**AIM OF THE TASK:** Every entry should be reproduced precisely, with each picture left out.

Collected data entries
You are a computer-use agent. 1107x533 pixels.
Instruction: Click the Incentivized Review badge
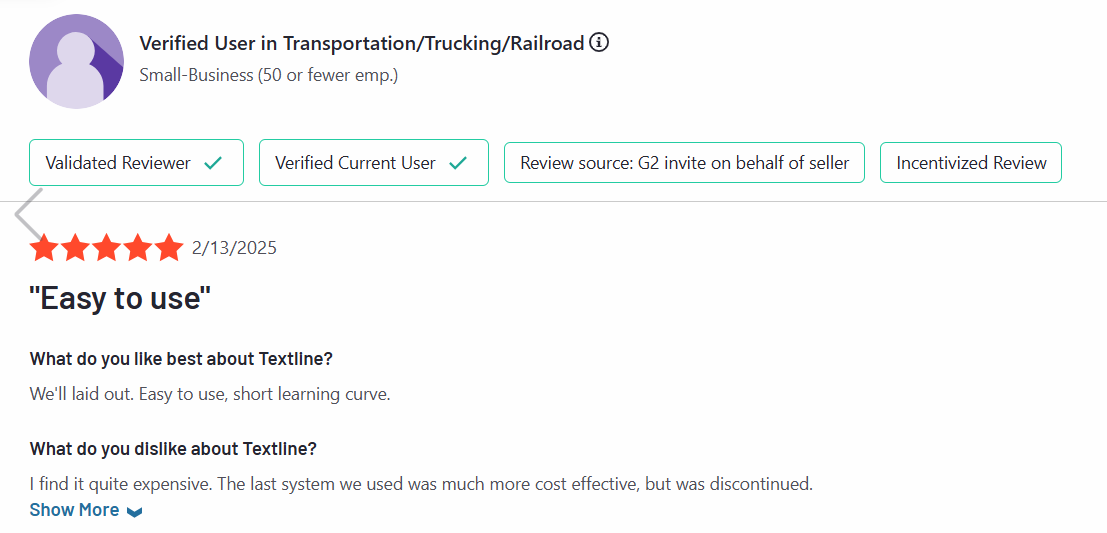(970, 163)
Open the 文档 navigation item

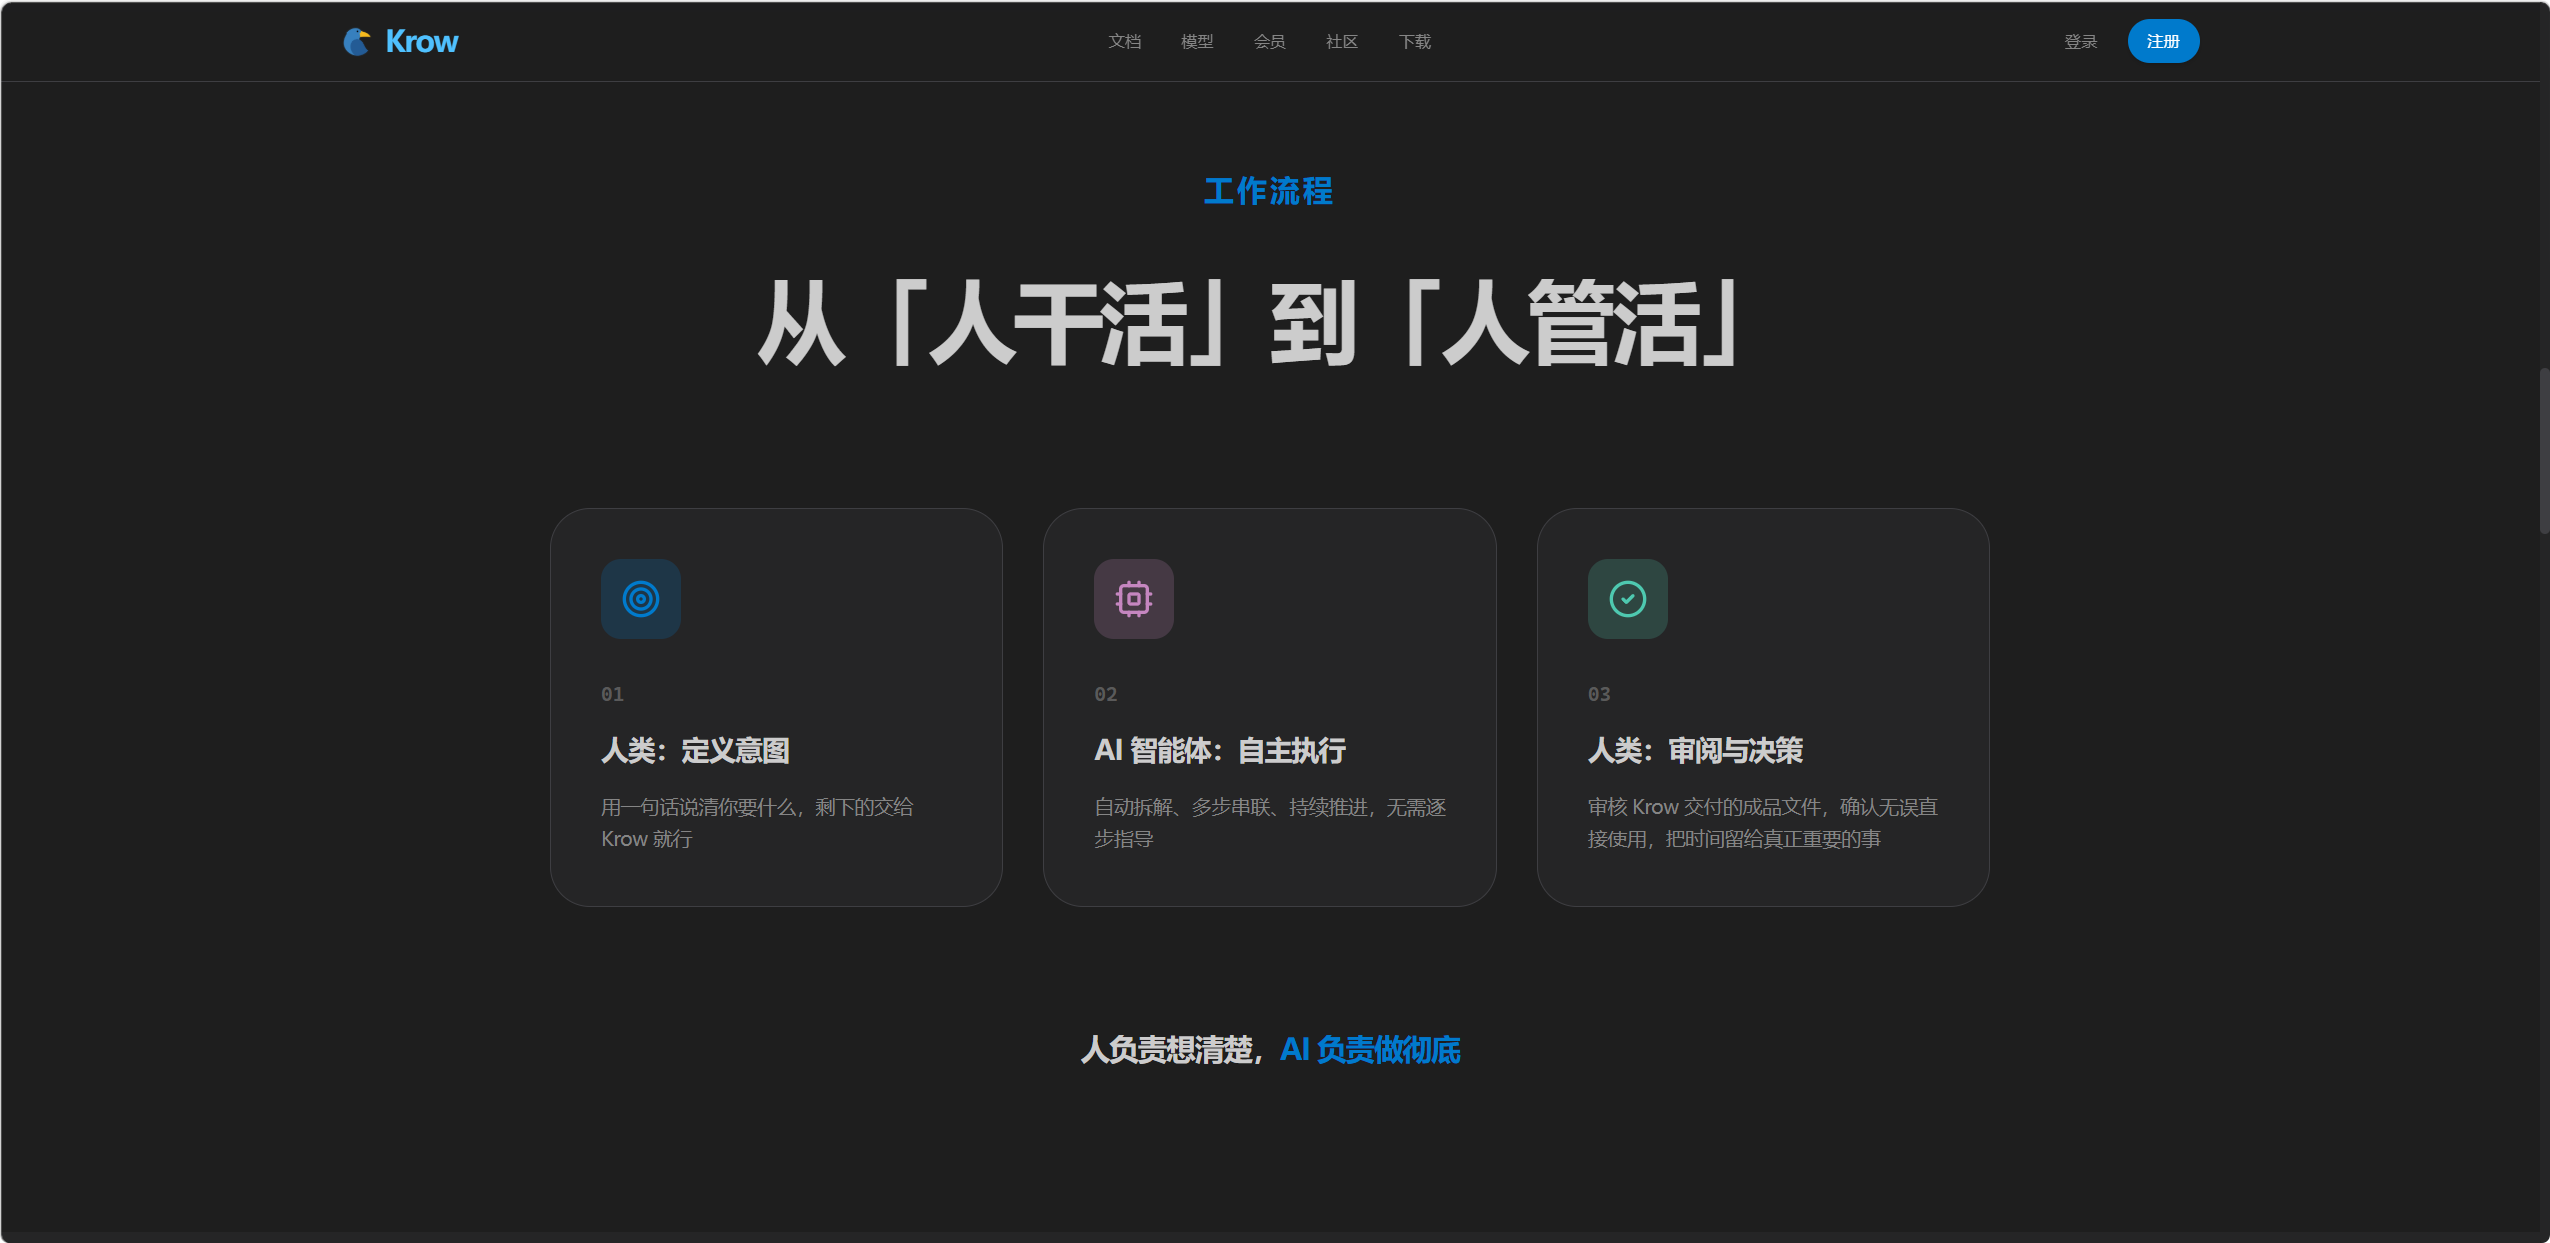click(x=1125, y=42)
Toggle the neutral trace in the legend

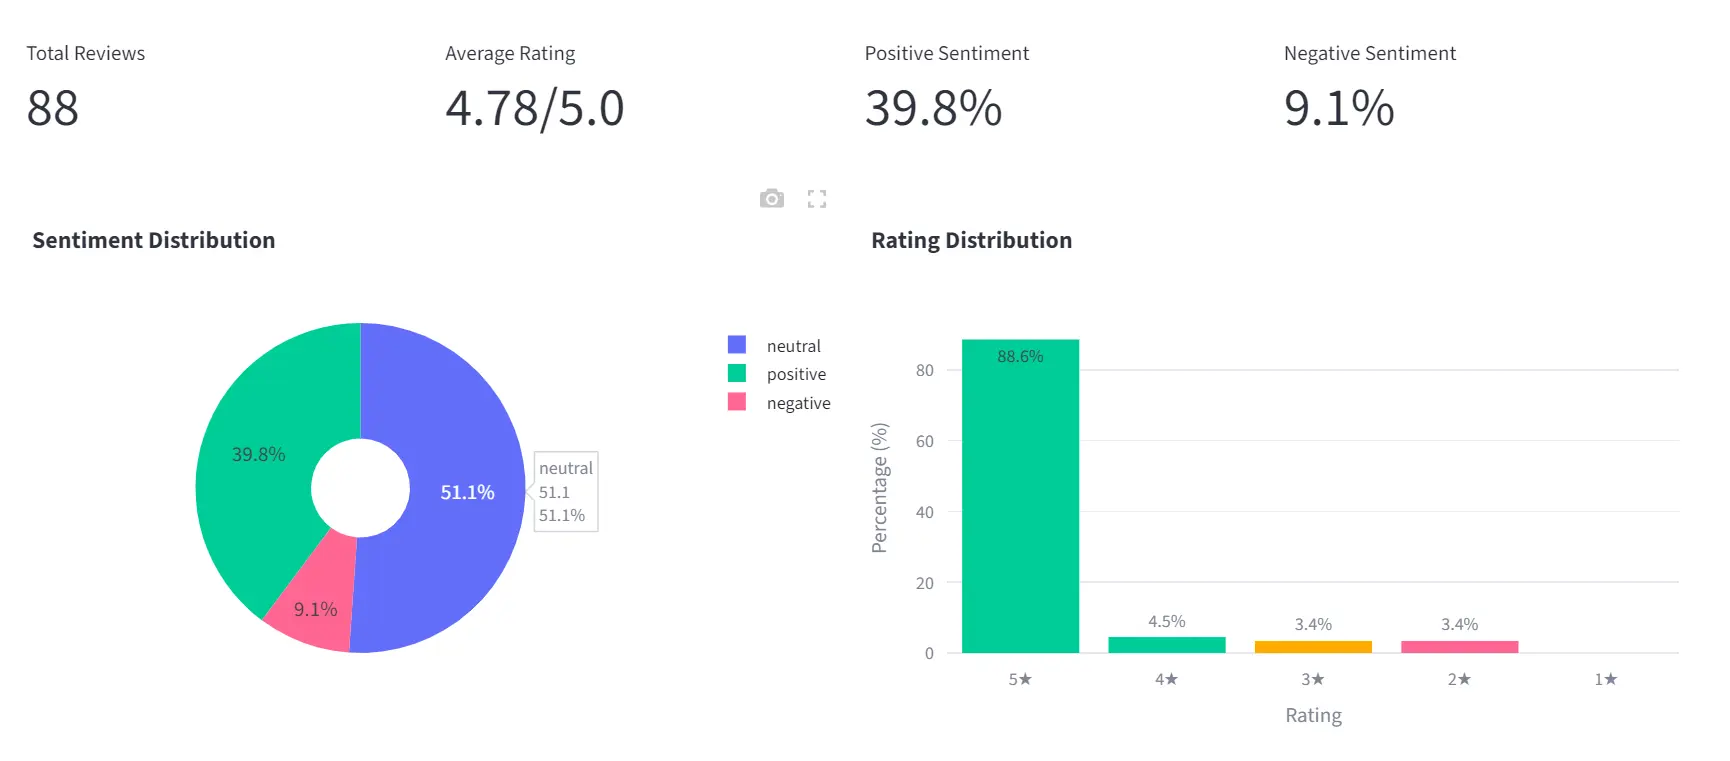[793, 345]
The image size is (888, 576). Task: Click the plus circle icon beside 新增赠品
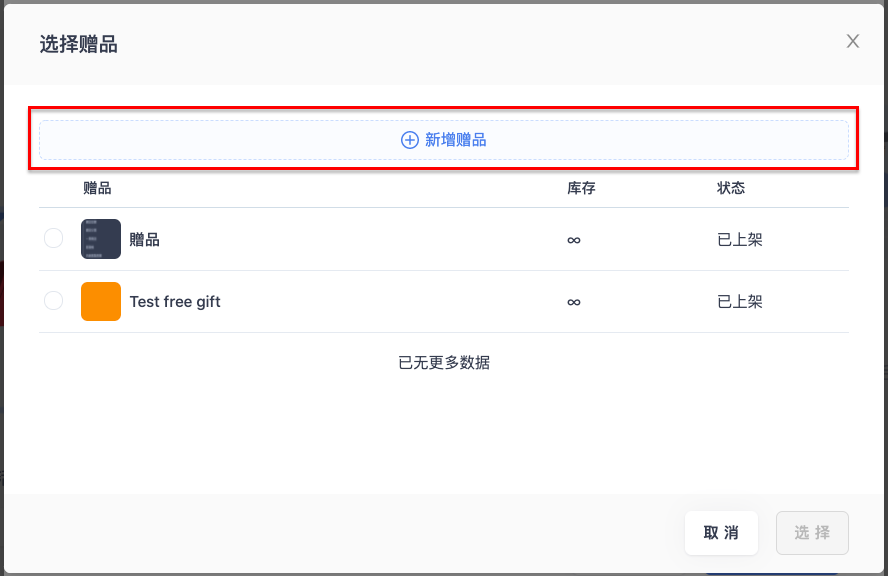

**OUTPUT FOR THIS TASK:**
You are a computer-use agent. 1107x533 pixels.
Instruction: Click the Incentivized Review badge
(970, 163)
Open the 文档 navigation item

click(x=1125, y=42)
Toggle the neutral trace in the legend

[793, 345]
The image size is (888, 576). Task: Click the plus circle icon beside 新增赠品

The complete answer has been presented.